Lummi Nation Chairman Tony Hillaire gave somber testimony Wednesday in Washington, D.C., about an overwhelming crisis of overdose deaths on his reservation, near Bellingham.
“How many funerals have you been to in the last year? How many have you been to in the last month, in the last week?” Hillaire asked the U.S. Senate Committee on Indian Affairs.
The Lummi Nation, with a population of over 5,000, lost five people in just one week earlier this fall. Four of those were related to drug overdoses and prompted U.S. Sen. Maria Cantwell, D-Wash., to call on committee leaders to hold the hearing on fentanyl’s disproportionate, devastating effects on Indigenous communities.

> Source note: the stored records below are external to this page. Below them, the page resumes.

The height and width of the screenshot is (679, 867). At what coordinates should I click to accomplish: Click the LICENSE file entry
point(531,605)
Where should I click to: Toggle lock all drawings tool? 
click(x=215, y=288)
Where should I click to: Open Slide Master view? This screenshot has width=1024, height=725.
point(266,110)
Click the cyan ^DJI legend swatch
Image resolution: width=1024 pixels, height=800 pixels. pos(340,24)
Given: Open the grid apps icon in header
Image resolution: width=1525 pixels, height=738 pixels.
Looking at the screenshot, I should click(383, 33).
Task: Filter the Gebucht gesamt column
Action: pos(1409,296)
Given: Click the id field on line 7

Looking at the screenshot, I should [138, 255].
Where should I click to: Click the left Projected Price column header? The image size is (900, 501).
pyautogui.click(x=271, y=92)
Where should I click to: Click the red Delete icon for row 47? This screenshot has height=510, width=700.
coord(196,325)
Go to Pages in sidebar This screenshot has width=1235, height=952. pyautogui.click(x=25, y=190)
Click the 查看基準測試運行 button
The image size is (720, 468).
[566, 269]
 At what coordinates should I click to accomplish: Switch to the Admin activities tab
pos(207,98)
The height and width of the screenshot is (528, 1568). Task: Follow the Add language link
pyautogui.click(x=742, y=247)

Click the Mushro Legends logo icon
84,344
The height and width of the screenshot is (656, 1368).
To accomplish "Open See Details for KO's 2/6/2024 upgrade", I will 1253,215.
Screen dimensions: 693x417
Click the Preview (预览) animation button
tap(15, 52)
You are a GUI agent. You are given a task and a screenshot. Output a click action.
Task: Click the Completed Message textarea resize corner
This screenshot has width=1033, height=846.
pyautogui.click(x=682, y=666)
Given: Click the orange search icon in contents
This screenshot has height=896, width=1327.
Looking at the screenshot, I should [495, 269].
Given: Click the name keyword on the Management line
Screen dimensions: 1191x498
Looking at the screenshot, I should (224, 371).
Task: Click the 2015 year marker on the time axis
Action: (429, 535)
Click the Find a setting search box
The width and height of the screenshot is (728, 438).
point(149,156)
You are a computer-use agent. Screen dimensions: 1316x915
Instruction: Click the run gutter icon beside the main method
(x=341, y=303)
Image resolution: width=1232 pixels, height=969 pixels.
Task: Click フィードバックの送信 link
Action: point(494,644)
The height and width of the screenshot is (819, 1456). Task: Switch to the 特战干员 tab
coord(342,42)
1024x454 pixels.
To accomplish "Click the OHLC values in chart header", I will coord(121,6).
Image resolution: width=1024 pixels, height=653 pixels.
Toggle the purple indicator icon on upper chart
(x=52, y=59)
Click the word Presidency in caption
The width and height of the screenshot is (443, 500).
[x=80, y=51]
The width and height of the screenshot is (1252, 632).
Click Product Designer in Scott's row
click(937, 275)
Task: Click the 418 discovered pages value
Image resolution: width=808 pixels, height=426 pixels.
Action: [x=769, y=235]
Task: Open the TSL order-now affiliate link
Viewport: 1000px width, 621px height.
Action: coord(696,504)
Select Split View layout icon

Hillaire was joined in Washington, D.C., by Lummi youth leaders and community members, to share their story on behalf of Lummi Nation, their ancestors, elders, children, fishermen and fisherwomen. “But most of all, and most importantly, we are here today on behalf of the grieving grandmothers and mothers who are burying their children,” he testified. “Just yesterday, we had a funeral for a 26-year-old Lummi woman who passed away from a drug overdose and leaves behind two children who will grow up now without a mother.”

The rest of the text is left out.